-- Directions --
Can you quote, word for word, the material below from the line containing "The height and width of the screenshot is (952, 1270)." up to and including the line containing "Image resolution: width=1568"?

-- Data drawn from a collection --
§
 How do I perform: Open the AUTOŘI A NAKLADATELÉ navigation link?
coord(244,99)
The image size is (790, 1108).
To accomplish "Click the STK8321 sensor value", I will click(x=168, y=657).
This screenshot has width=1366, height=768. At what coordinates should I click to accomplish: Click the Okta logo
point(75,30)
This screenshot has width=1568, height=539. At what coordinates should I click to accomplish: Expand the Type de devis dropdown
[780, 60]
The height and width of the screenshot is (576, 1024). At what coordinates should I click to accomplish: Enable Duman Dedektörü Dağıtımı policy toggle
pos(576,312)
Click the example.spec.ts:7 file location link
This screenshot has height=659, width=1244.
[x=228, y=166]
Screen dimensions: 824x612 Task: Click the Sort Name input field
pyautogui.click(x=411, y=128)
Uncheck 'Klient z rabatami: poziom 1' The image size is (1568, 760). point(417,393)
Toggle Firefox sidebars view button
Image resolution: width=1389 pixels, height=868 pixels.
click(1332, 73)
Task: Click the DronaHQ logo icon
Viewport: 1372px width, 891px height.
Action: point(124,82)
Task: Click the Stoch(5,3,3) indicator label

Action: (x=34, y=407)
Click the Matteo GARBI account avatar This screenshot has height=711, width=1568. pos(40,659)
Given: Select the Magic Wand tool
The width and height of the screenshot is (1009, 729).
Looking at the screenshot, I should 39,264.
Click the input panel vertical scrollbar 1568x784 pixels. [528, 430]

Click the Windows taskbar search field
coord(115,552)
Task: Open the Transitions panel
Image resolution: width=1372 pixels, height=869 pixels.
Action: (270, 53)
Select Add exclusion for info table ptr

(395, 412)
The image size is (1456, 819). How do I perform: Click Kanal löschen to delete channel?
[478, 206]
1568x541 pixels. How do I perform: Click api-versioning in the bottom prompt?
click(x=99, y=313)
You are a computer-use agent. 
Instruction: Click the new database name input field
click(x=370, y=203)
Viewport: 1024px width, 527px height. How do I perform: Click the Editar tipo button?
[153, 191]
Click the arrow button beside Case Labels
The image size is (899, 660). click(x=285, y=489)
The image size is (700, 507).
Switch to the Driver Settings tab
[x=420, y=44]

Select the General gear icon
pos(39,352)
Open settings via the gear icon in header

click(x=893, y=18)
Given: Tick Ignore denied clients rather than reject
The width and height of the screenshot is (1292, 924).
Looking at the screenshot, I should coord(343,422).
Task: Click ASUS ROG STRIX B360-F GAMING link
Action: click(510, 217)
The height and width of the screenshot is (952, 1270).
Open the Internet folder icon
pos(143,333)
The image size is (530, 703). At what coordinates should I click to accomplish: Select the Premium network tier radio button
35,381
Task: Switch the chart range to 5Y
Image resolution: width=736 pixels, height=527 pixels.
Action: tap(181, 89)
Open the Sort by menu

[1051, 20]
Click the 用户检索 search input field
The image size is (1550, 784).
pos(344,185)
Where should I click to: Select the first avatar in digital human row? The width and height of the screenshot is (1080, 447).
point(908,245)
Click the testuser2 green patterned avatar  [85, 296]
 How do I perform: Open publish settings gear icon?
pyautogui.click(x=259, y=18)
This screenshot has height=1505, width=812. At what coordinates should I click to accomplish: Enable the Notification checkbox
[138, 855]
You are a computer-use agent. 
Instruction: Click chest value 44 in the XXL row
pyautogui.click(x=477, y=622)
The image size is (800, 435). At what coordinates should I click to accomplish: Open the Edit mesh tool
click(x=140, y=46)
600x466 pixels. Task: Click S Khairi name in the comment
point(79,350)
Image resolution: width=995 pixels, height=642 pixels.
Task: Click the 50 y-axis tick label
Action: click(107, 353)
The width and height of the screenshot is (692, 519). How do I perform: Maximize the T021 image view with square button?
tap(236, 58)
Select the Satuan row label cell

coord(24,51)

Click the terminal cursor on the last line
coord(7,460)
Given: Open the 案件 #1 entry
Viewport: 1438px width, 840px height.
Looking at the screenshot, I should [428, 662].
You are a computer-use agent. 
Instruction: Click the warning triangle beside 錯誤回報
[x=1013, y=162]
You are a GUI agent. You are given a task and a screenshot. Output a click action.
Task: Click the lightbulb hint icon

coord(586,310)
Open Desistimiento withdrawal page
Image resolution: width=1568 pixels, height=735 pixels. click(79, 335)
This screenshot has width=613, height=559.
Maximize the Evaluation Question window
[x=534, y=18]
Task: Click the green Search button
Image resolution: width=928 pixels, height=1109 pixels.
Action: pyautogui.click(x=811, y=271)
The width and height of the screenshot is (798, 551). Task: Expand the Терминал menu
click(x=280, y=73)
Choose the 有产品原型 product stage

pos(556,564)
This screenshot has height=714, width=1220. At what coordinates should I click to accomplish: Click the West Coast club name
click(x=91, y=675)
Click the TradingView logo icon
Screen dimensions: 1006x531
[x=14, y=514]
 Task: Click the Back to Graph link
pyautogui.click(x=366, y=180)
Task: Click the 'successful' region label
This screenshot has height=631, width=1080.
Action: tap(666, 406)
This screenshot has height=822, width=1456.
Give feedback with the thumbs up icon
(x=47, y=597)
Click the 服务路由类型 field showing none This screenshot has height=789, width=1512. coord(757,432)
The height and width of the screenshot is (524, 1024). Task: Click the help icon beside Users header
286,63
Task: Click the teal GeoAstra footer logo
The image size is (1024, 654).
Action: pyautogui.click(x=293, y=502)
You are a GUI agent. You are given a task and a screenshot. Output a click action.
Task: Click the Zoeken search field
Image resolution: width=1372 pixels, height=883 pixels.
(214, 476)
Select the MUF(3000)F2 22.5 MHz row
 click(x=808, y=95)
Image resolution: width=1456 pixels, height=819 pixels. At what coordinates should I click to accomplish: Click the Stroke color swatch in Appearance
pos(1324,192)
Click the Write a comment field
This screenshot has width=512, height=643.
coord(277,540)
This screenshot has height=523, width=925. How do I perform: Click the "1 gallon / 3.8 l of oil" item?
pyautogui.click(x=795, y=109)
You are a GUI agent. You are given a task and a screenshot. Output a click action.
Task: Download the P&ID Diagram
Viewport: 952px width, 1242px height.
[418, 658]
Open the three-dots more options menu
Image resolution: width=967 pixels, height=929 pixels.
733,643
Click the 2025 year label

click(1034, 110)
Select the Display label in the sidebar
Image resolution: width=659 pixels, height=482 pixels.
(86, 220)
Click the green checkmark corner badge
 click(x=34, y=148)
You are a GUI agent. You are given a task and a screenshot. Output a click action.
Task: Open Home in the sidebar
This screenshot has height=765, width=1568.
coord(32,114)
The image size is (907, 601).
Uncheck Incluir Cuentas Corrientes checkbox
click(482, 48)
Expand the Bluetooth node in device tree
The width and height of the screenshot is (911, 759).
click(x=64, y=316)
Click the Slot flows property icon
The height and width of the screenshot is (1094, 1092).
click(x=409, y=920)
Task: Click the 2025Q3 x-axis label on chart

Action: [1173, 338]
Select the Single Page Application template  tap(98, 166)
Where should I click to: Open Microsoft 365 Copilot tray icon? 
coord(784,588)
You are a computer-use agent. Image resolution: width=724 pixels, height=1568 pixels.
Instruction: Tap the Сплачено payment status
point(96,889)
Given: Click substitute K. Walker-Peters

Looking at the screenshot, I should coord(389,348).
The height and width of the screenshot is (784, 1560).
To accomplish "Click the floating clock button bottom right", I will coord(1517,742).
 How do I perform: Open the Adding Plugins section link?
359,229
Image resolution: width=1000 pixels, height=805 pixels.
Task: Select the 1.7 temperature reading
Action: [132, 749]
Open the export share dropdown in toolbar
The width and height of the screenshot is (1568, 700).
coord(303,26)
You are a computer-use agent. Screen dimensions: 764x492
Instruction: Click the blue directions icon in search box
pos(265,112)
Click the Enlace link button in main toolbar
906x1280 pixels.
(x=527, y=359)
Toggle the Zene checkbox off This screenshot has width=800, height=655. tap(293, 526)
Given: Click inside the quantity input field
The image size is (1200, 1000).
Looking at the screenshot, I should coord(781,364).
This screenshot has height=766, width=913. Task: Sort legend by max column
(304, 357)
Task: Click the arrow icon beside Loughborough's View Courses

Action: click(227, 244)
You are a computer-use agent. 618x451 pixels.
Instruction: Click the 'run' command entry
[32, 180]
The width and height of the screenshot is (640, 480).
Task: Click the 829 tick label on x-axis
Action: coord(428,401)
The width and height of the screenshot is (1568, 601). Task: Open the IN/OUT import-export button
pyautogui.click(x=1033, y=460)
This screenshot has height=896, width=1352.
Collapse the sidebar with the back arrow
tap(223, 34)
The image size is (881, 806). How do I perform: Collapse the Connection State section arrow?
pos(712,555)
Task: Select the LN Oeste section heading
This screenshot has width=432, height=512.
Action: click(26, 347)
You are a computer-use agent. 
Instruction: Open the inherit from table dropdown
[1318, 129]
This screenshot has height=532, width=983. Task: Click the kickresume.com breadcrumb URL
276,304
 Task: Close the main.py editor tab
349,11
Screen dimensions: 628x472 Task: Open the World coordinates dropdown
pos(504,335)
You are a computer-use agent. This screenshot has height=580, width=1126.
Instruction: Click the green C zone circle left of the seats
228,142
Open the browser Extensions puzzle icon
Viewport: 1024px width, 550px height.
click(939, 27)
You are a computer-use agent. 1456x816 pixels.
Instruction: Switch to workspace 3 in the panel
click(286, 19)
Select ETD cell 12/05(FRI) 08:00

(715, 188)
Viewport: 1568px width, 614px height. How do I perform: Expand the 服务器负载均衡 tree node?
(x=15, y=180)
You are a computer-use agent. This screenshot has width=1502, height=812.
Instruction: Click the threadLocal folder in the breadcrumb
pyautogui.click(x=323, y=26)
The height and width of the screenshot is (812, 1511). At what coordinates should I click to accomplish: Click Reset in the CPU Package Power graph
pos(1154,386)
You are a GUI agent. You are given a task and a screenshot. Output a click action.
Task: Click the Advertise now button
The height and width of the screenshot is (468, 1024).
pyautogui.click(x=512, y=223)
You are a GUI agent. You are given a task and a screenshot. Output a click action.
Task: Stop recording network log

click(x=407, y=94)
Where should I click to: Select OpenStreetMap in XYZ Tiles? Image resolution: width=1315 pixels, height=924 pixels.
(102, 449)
§
-- Worked answer --
The height and width of the screenshot is (952, 1270).
Open the Internet folder icon
pos(143,333)
The image size is (530, 703). At what coordinates should I click to accomplish: Select the Premium network tier radio button
35,381
Task: Switch the chart range to 5Y
Image resolution: width=736 pixels, height=527 pixels.
Action: tap(181, 89)
Open the Sort by menu

[1051, 20]
Click the 用户检索 search input field
The image size is (1550, 784).
pos(344,185)
Where should I click to: Select the first avatar in digital human row? The width and height of the screenshot is (1080, 447).
point(908,245)
Click the testuser2 green patterned avatar  [85, 296]
 How do I perform: Open publish settings gear icon?
pyautogui.click(x=259, y=18)
This screenshot has height=1505, width=812. At what coordinates should I click to accomplish: Enable the Notification checkbox
[138, 855]
You are a computer-use agent. 
Instruction: Click chest value 44 in the XXL row
pyautogui.click(x=477, y=622)
The image size is (800, 435). At what coordinates should I click to accomplish: Open the Edit mesh tool
click(x=140, y=46)
600x466 pixels. Task: Click S Khairi name in the comment
point(79,350)
Image resolution: width=995 pixels, height=642 pixels.
Task: Click the 50 y-axis tick label
Action: click(107, 353)
The width and height of the screenshot is (692, 519). How do I perform: Maximize the T021 image view with square button?
tap(236, 58)
Select the Satuan row label cell

coord(24,51)

Click the terminal cursor on the last line
coord(7,460)
Given: Open the 案件 #1 entry
Viewport: 1438px width, 840px height.
Looking at the screenshot, I should [428, 662].
You are a computer-use agent. 
Instruction: Click the warning triangle beside 錯誤回報
[x=1013, y=162]
You are a GUI agent. You are given a task and a screenshot. Output a click action.
Task: Click the lightbulb hint icon

coord(586,310)
Open Desistimiento withdrawal page
Image resolution: width=1568 pixels, height=735 pixels. click(79, 335)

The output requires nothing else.